Setelah adanya pandemi Covid-19, kita semakin disadarkan akan perlunya antisipasi dan kesiapsiagaan dalam menghadapi wabah.
Konferensi ilmiah tersebut diselenggarakan secara daring pada 23-24 November 2022. Beberapa tema yang dibahas, antara lain, adalah ilmu biomedis, zoonosis, resistensi antimikroba dan penggunaan antimikroba, vaksin dan obat-obatan, serta penelitian translasi pada praktik kedokteran. Selain itu, obat tradisional, kesehatan dan gizi masyarakat, darurat kesehatan masyarakat, dan ilmu kedokteran hewan.
Indi menuturkan, kapasitas infrastruktur penelitian juga perlu diperkuat agar persiapan pandemi bisa lebih efektif sekaligus bisa menghasilkan respons riset yang cepat.

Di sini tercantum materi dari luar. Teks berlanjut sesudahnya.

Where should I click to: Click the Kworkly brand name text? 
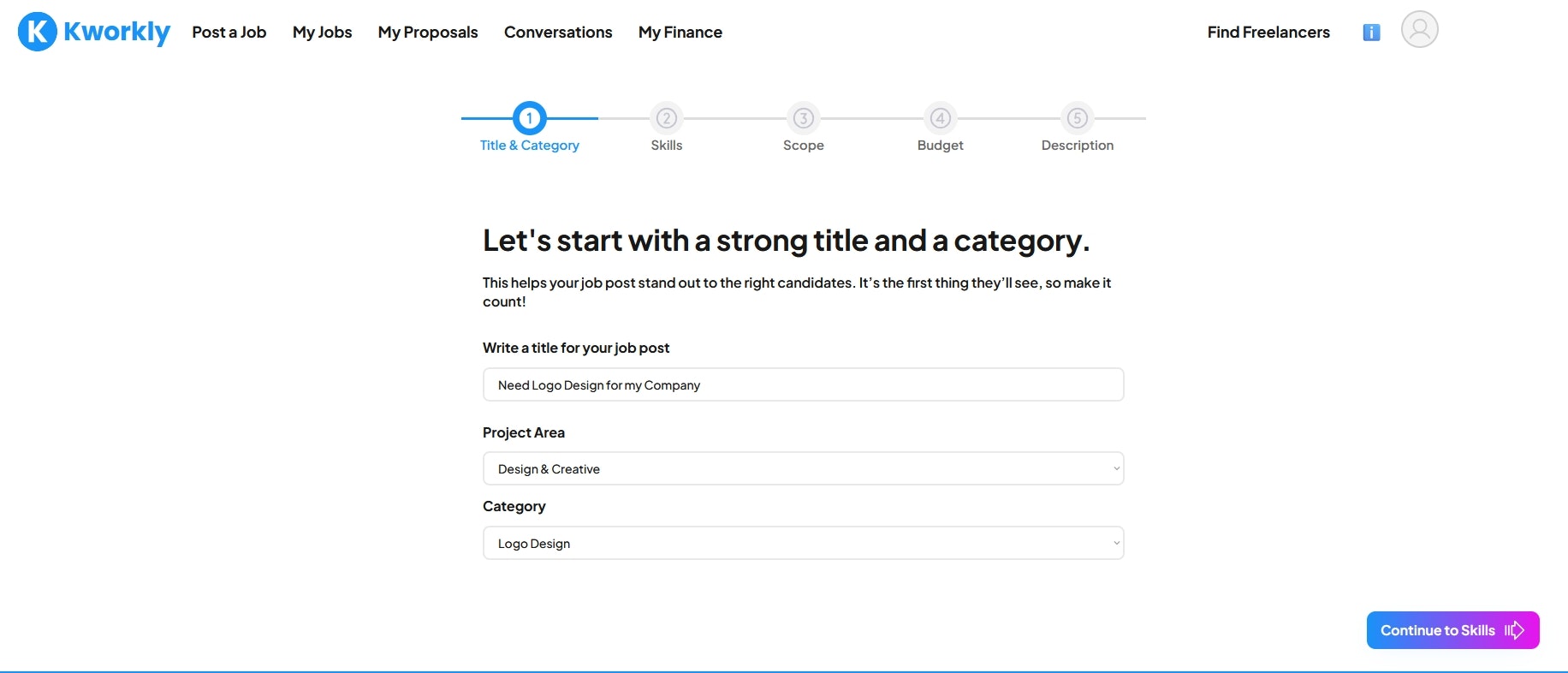coord(116,33)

Selain itu, tidak kalah penting adalah koordinasi dan komunikasi antarpeneliti dan pihak terkait lainnya untuk memastikan kesiapsiagaan yang lebih baik.
Menurut dia, upaya surveilans dan identifikasi patogen merupakan hal krusial untuk mengetahui adanya transmisi virus di tengah masyarakat. Belajar dari pengalaman pandemi sebelumnya, hewan liar, seperti kelelawar, dapat menjadi sumber penularan penyakit. Perlu lebih banyak lagi informasi terkait dengan hal ini, terutama di wilayah dengan tingkat interaksi manusia dan hewan yang tinggi.

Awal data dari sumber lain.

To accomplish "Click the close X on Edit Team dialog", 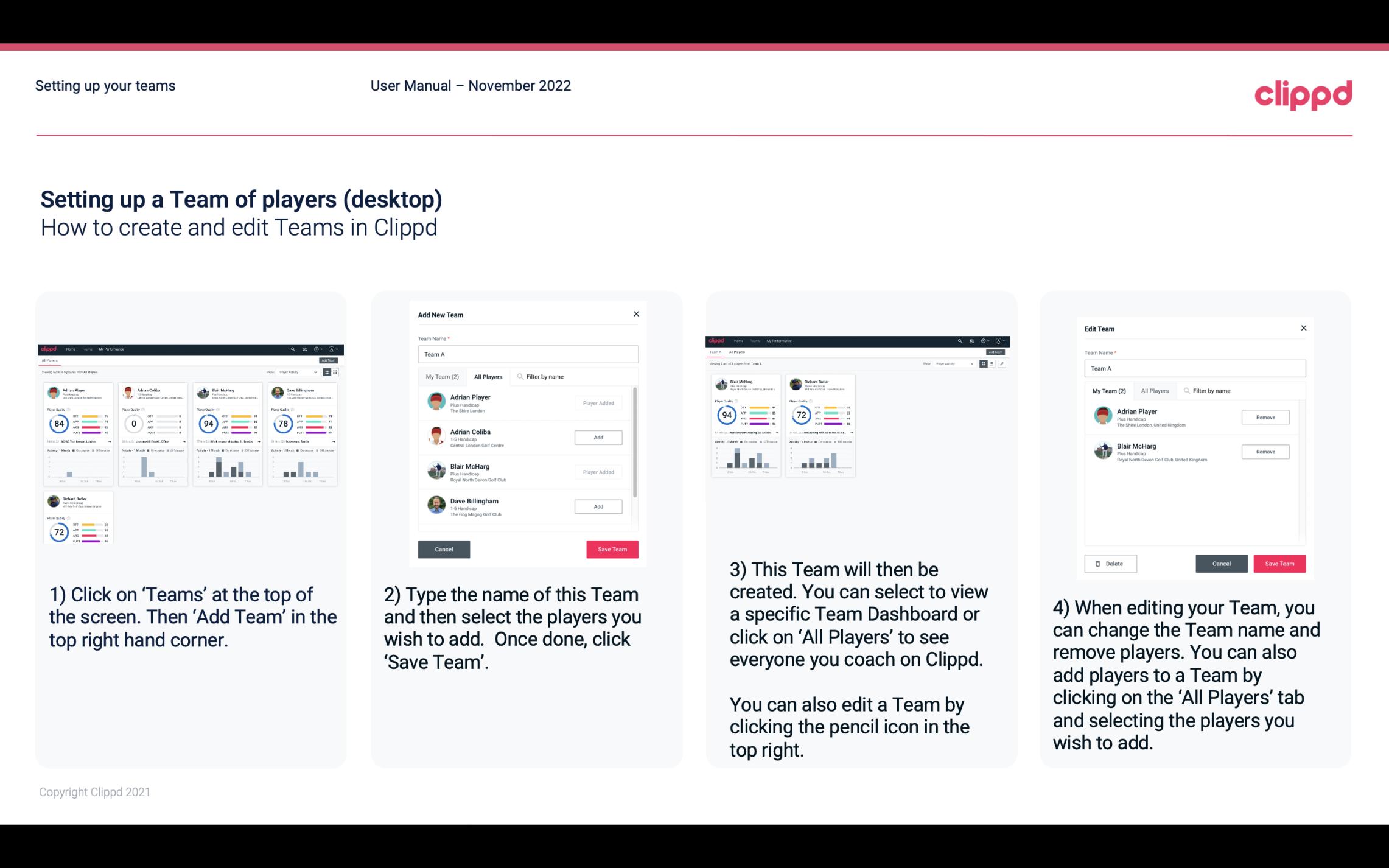I will click(1303, 329).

”Dengan memahami hal ini akan memperkuat surveilans penyakit zoonosis di wilayah terpencil. Pendekatan dalam sektor kesehatan manusia, hewan, dan lingkungan yang disebut One Health juga diperlukan untuk mencapai kesehatan masyarakat yang lebih baik,” ujar Indi.

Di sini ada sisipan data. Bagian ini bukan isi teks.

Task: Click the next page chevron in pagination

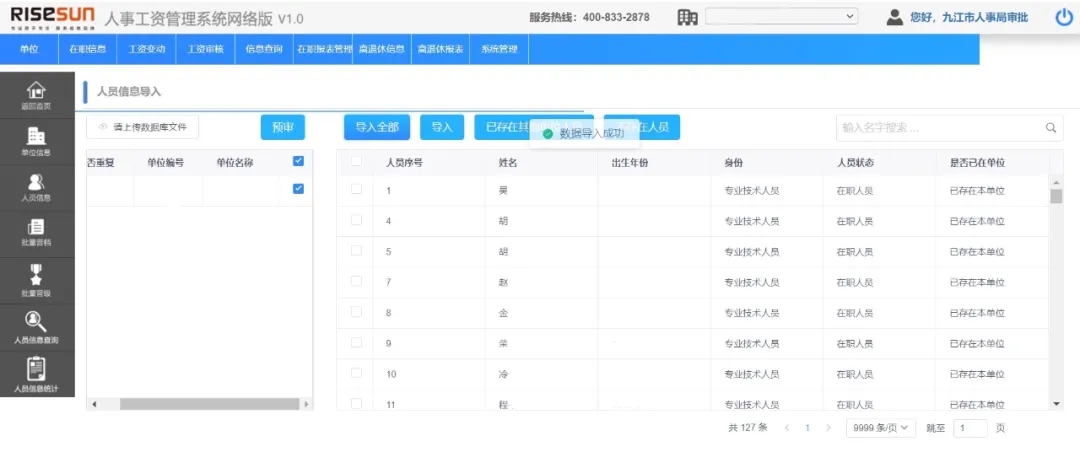Action: [828, 428]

Direktur Pascasarjana Universitas YARSI, yang juga Guru Besar Fakultas Kedokteran Universitas Indonesia (FKUI), Tjandra Yoga Aditama, menyampaikan, pandemi tidak bisa diprediksi. Namun, yang bisa dipastikan, pandemi bisa terjadi pada masa depan. Untuk itu, kesiapsiagaan harus terus dilakukan untuk menghadapinya.
Ia menuturkan, para ahli berpendapat, meski pandemi sudah terjadi sebelumnya, dunia tetap tidak siap dalam menghadapi pandemi Covid-19. Itu sebabnya, kewaspadaan harus dilakukan secara berkelanjutan, khususnya dalam pengawasan, vaksinasi, dan manajemen klinis pada periode pascapandemi.
Terdapat sejumlah upaya yang bisa dilakukan pada periode pascapandemi, antara lain program kegawatdaruratan yang terpusat, gaya hidup baru dengan prinsip new now normal, peningkatan upaya promotif dan preventif, cakupan kesehatan semesta (UHC), penguatan One Health, dan fokus pada masyarakat atau pasien.
Kepala BRIN Laksana Tri Handoko menyampaikan, kolaborasi multinasional ataupun multilembaga perlu lebih intensif dilakukan untuk mendukung capaian kesehatan dan kesejahteraan yang lebih baik di masyarakat. Konferensi internasional yang diselenggarakan BRIN juga diharapkan bisa memberikan akses bagi para peneliti untuk berbagi informasi sehingga kapasitas penelitian bisa semakin meningkat.
”BRIN sebagai satu-satunya lembaga penelitian di Indonesia yang terbentuk pada 2021 diharapkan mampu menjawab tantangan besar mengatasi beban nasional di bidang kesehatan,” katanya.